**What you will do**
1. Using the U-Net tutorial text, answer each question below on its own line, labeled (a), (b), (c):
(a) What two arguments does the initializer of the CustomUNet class take?
(b) On which dataset is the U-Net model trained?
(c) On which line does the forward method return the output logits?
2. For each statement, decide whether the U-Net tutorial text supports it. Answer yes or no and quote the words from the text that settle it.
(a) The layers of the U-Net are defined on Lines 61-70.
(b) The training in the text is done with TensorFlow.
(c) The expansive path layers downsample the feature maps.
3. Carry the U-Net tutorial text forward from its last sentence.

[Provided text start]

We have defined the building blocks that make a U-Net architecture basically the contracting path, a bottleneck, and an expansive that characterizes a U-Net with a symmetric shape. We are all set to now join all the blocks together in the CustomUNet class.

The initializer for the CustomUNet class on Line 59 takes two arguments: input_channels (number of input channels of the image) and num_classes (number of output classes for segmentation).

Lines 61-70 define the layers of the U-Net:

• self.initial: Initial dual convolutional block.
• self.down1 to self.down4: Contracting path layers that downsample the feature maps.
• self.up1 to self.up4: Expansive path layers that upsample the feature maps and concatenate them with the corresponding feature maps from the contracting path.
• self.final: Final convolutional layer that maps the combined features to the desired number of output classes.

Lines 72-83 define the forward pass through the U-Net layers accepting the input x:

• The input x is passed through the initial dual convolutional block.
• It then goes through the contracting path (down1 to down4).
• The feature maps are then passed through the expansive path (up1 to up4), where they are upsampled and concatenated with the corresponding feature maps from the contracting path.
• Finally, the combined feature maps are passed through the final convolutional layer to produce the output logits.

The forward method returns the output logits on Line 83, which are used to compute the segmentation mask.

In summary, the CustomUNet class defines a U-Net architecture for image segmentation. The U-Net first contracts the input image to extract high-level features and then expands it to produce a segmentation mask with the same spatial dimensions as the input. The architecture is symmetric, with skip connections between the contracting and expansive paths to retain spatial information.

---

Training the Variational Autoencoder

In this section, we train a U-Net model on the Oxford IIIT Pet Dataset using PyTorch. The training process involves optimizing the model to minimize the difference between the predicted masks and the true masks. Key steps encompass:

• Data preparation and splitting into training and validation sets.
• Model initialization.
• Iterative training across epochs with loss computation and backpropagation.
• Periodic evaluation of the validation set and saving model checkpoints.
• Visualization of model predictions to monitor progress.

Post-training, the model’s performance is evaluated on a test set, and sample predictions are visualized.

# USAGE
# python train.py

# import the necessary packages
import os
from pathlib import Path

import torch
import torch.nn as nn
from torch import optim
from torch.utils.data import DataLoader, random_split
from torchvision.datasets import OxfordIIITPet
from tqdm import tqdm

from pyimagesearch import config, data_utils, model_utils, network

As always, we start by import the necessary packages such as

• os for operating system-dependent functionality
• Path for handling filesystem paths
• torch and torch.nn for PyTorch-related operations like gradient clipping, defining PyTorch data types, and cross-entropy loss.
• optim from torch, which contains neural network optimizers like SGD, Adam, etc.
• Import DataLoader and random_split for loading and splitting the dataset.
• Import the OxfordIIITPet class from the torchvision.datasets module. This class provides an easy way to download and use the Oxford IIIT Pet dataset.

[Provided text end]
[Data block start]

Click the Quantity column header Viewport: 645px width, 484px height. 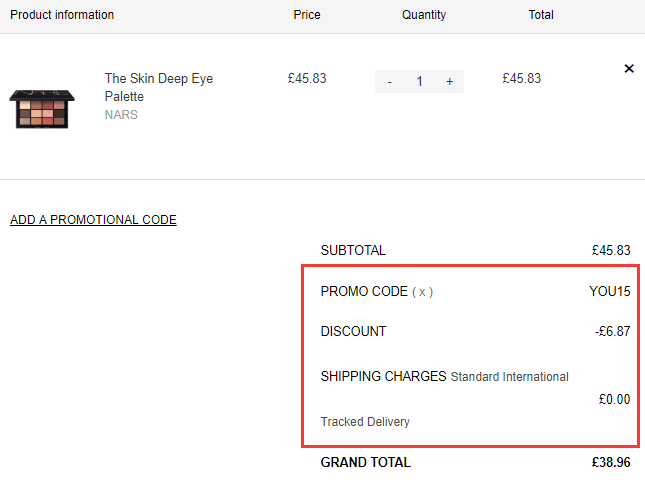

[Data block end]

**Outputs**
1.
(a) input_channels (number of input channels of the image) and num_classes (number of output classes for segmentation).
(b) The Oxford IIIT Pet Dataset.
(c) Line 83.

2.
(a) Yes: "Lines 61-70 define the layers of the U-Net".
(b) No: "we train a U-Net model on the Oxford IIIT Pet Dataset using PyTorch".
(c) No: "Expansive path layers that upsample the feature maps and concatenate them with the corresponding feature maps from the contracting path."

3.
• The tqdm module for extensible progress bars for loops and other computations.
• Finally, import various modules and utilities from our custom pyimagesearch package. Contains custom implementations or utilities related to configuration (config), data processing (data_utils), model-related utilities (model_utils), and the U-Net (network) in the pyimagesearch directory.

In summary, this script sets up the necessary packages and modules to train a U-Net on the Oxford IIIT Pet dataset.

def main():
    # create parent folder to store all the results
    parent_folder = "output"
    if not os.path.exists(parent_folder):
        os.makedirs(parent_folder)

The main() function handles the setup of the training environment for the Oxford IIIT Pet dataset, trains the U-Net model, and evaluates its performance on test data. Let’s delve into the function’s details step by step:

We begin by creating a directory called output. This is where all the outcomes, from U-Net model weights to the predicted masks for the test images after training, will be saved.

It checks if this directory exists using os.path.exists(parent_folder). If it doesn’t, it creates the directory using os.makedirs(parent_folder).

    print("[INFO] Fetching the Oxford IIIT Pet Dataset from cache or downloading it")
    # load the dataset
    dataset = OxfordIIITPet(
        root=config.DATA_DIR, target_types="segmentation", download=True
    )

    # define the paths to the images and segmentation maps directories
    images_dir = "./data/oxford-iiit-pet/images"
    mask_dir = "./data/oxford-iiit-pet/annotations/trimaps"

    print("[INFO] Preparing the dataset for training")
    # initialize the OxfordPetDataset class
    dataset = data_utils.OxfordPetDataset(images_dir=images_dir, mask_dir=mask_dir)

    # split into train / validation partitions
    n_val = int(len(dataset) * config.VAL_PERCENT)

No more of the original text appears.